Heart Disease
A plethora of information exists about heart disease. For many years we’ve heard about the “low fat, low cholesterol, low sodium diet.” However, this type of eating has not shown to be the cure-all it was once thought. In the last several years, I have had the privilege of hearing Dr. Walter Willett give several lectures. The most intriguing lecture I heard him give was called “Prevention of Heart Disease: How we’ve misled the Nation.” Dr.Willett is one of the world’s leading nutritional epidemiologists from Harvard.
The basic take home message of the lecture conveyed how the low fat, high carbohydrate diet has caused heart disease to increase. It is well known that eating a very low fat diet can increase one’s triglyceride levels (part of the cholesterol panel) and decrease the HDL cholesterol (the good or “happy” cholesterol as I refer to it). Dr. Willett stated that when one needs consumes a balanced diet with protein at each meal, moderate amounts of carbohydrate, and “good” or monounsaturated and polyunsaturated fat, heart disease can dramatically decrease. Having adequate amounts of monounsaturated fat in the diet can assist with lowering triglyceride levels and increasing HDL cholesterol levels. Foods which contain monounsaturated fat are avocados, nuts, and olive oil. Historically many people avoid these foods due to their fat content. The current research shows that these foods help prevent heart disease by how they change the lipid/cholesterol profile in the blood. Besides helping to prevent heart disease, healthy fats are important for proper digestion and absorption, healthy skin and hair, and absorption of fat-soluble vitamins.
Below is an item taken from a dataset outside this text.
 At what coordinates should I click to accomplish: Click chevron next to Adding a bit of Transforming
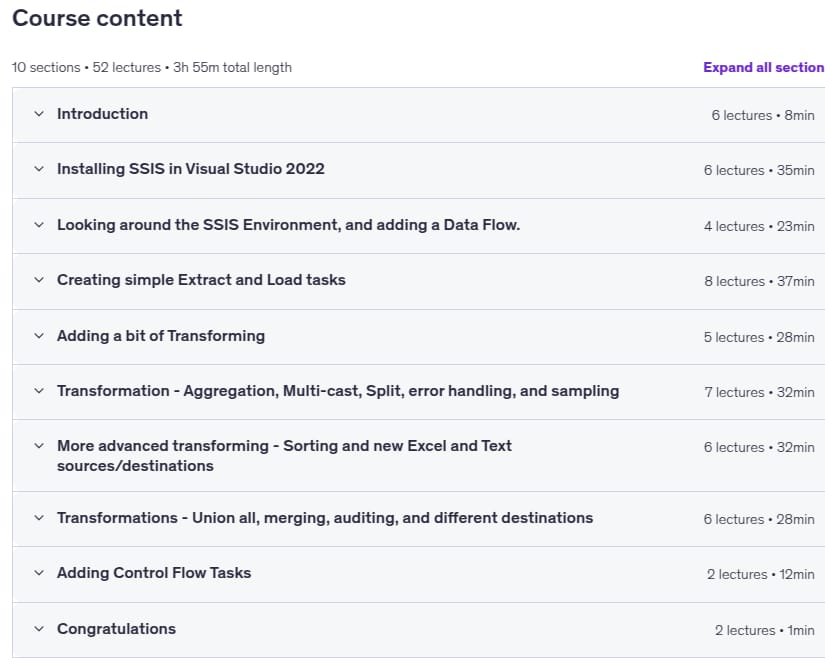(x=39, y=336)
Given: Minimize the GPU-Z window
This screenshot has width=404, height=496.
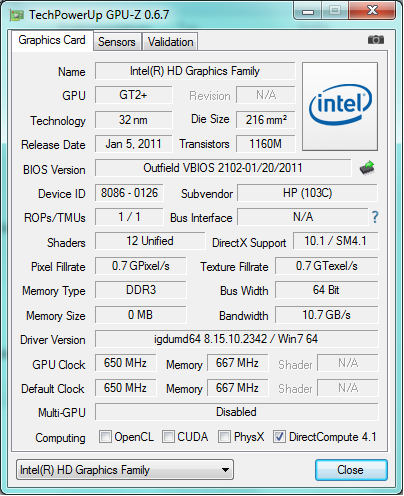Looking at the screenshot, I should click(308, 11).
Another important point Dr. Willett made is that it is not cholesterol in the diet that increases cholesterol in the blood. Foods that can increase cholesterol include saturated and trans fat, and too much carbohydrate. Dr. Willett states, “there has never been a study showing that eggs increase cholesterol.” Eggs contain a lot of cholesterol, but only 1 gram of saturated fat. Therefore, the current guideline of avoiding eggs or limiting eggs to 3 per week has no real scientific basis. It was just assumed by many health organizations that cholesterol in the diet automatically increases cholesterol in the blood. However, over the past several years it is clear that other things are responsible for increasing one’s cholesterol. A study published in the American Journal of Clinical Nutrition in March of 1999 showed that when men carry genes for heart disease they can actually make more LDL (or bad) cholesterol when they go on a low-fat diet. Dr. Stampfer of the Harvard School of Public Health states “the nutrition community has pushed this notion that fat equals bad without making distinctions between the types of fat. Our message to the public needs to be to replace saturated and trans fat with polyunsaturated and monounsaturated fats.” When the men from this study changed the fat in their diet from saturated to unsaturated fats they had a drop in LDL (the bad) cholesterol.
Therefore, eating a balanced diet with enough lean protein, moderate amounts of carbohydrate and monounsaturated and polyunsaturated fats can go a long way towards health and heart disease prevention. The idea that one diet fits all is far from the truth and each person’s particular health history needs to be taken into account for a good diet prescription.